The counter-argument is that capacity mechanisms are not needed. It is simply necessary
to fix the interventions that cause the missing money. For instance, structural measures can
be applied to improve competition so that price caps can be removed and balancing markets
can be reformed. However, there is also a missing market problem in electricity markets. In
Chapter 2, we discussed cross-border hedging in the forward timeframe. The contract length
for transmission rights goes up to a year, while companies typically want to hedge with
longer-duration contracts. In Chapter 6, we referred to technical requirements in connection
agreements that could become markets for system services. Another missing market is the
market for reliability. If there is a shortage in the electricity market, rationing is applied.

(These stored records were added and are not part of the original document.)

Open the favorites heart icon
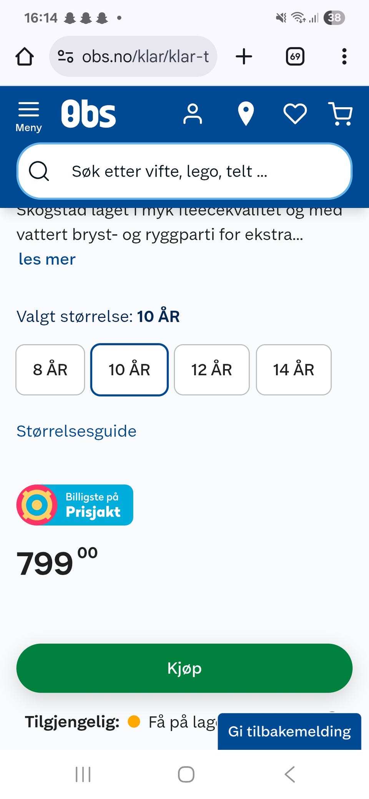This screenshot has height=799, width=369. (x=295, y=114)
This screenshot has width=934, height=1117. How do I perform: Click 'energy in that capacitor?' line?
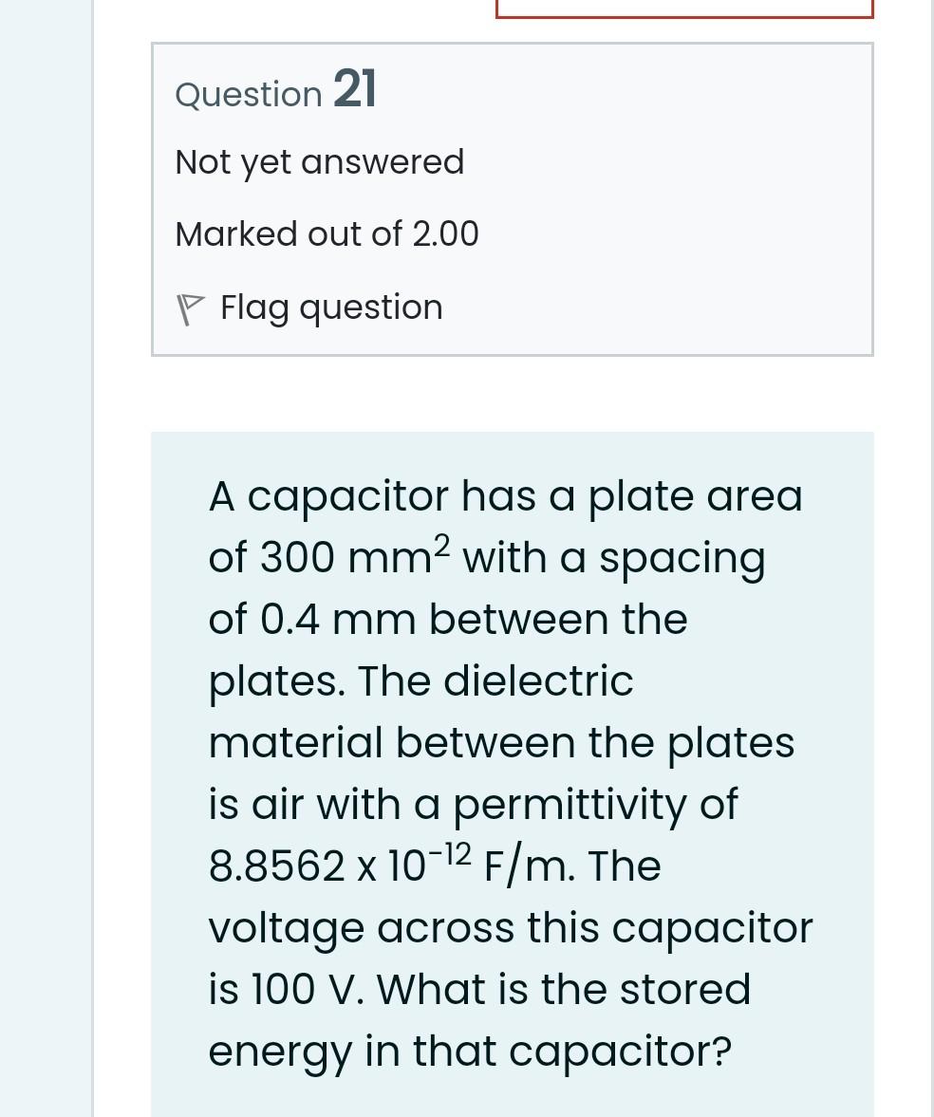coord(470,1052)
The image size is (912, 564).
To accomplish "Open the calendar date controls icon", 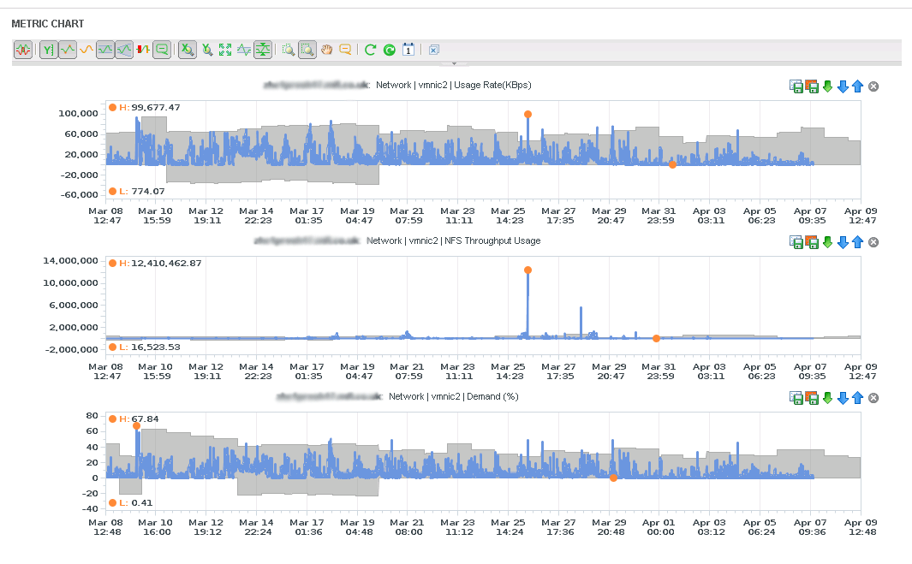I will coord(408,50).
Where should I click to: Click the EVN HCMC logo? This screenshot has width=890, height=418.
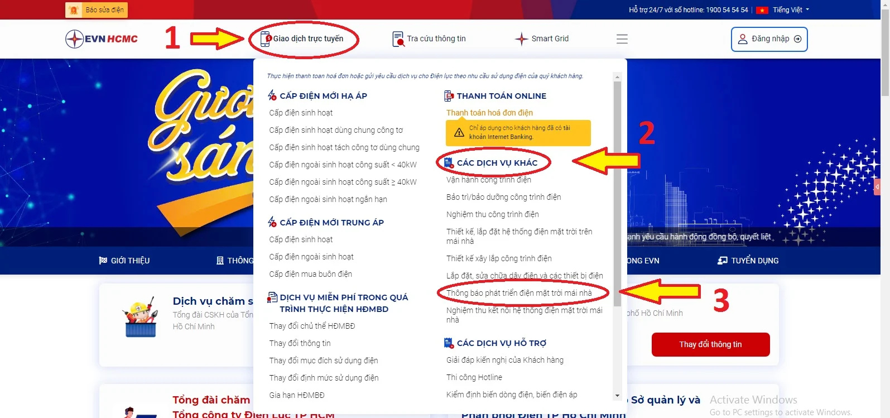pyautogui.click(x=102, y=39)
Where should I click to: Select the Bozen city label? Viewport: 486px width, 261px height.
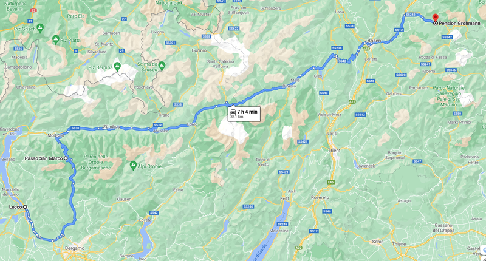click(374, 41)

Certain districts are disconnected for a few hours, and then other districts for a few hours, so
the pain is spread with what is referred to as a rolling blackout. Unlike a real blackout, this one
is planned and scheduled. In Box 7.1 we discuss a controversy in Belgium around a rationing
plan when the country came close to having to use it. The problem with the rationing approach
is that those who caused the shortage are not held accountable. If retailers knew that their cus-
tomers would be cut off if they do not secure enough supply, they would have more incentives
to enter into long-term contracts with investors in power plants. As long as this is not fixed,
it is another argument in favour of a capacity mechanism to ensure that we have adequate
investment.
Second, the politics of capacity mechanisms.3 Capacity mechanisms have often been
lobbied for by incumbents. These mechanisms are also appealing to risk-averse policymakers
who do not want to be blamed for electricity shortages. In Europe, the number of countries
that have introduced a capacity mechanism increased after the global financial and economic
crisis that started in 2008. Most of the big utilities in Europe had invested substantially in
new gas-fired power plants. Many of these plants did not run in the years following the crisis
because electricity demand stopped growing or even reduced, and renewable energies had
grown faster than expected. In this context, capacity mechanisms became controversial. Some
argued they are simply state aid to national champions that have made the wrong investment
decisions, while others argued they keep alive the gas plants that we desperately need as
backup capacity for renewable energy sources.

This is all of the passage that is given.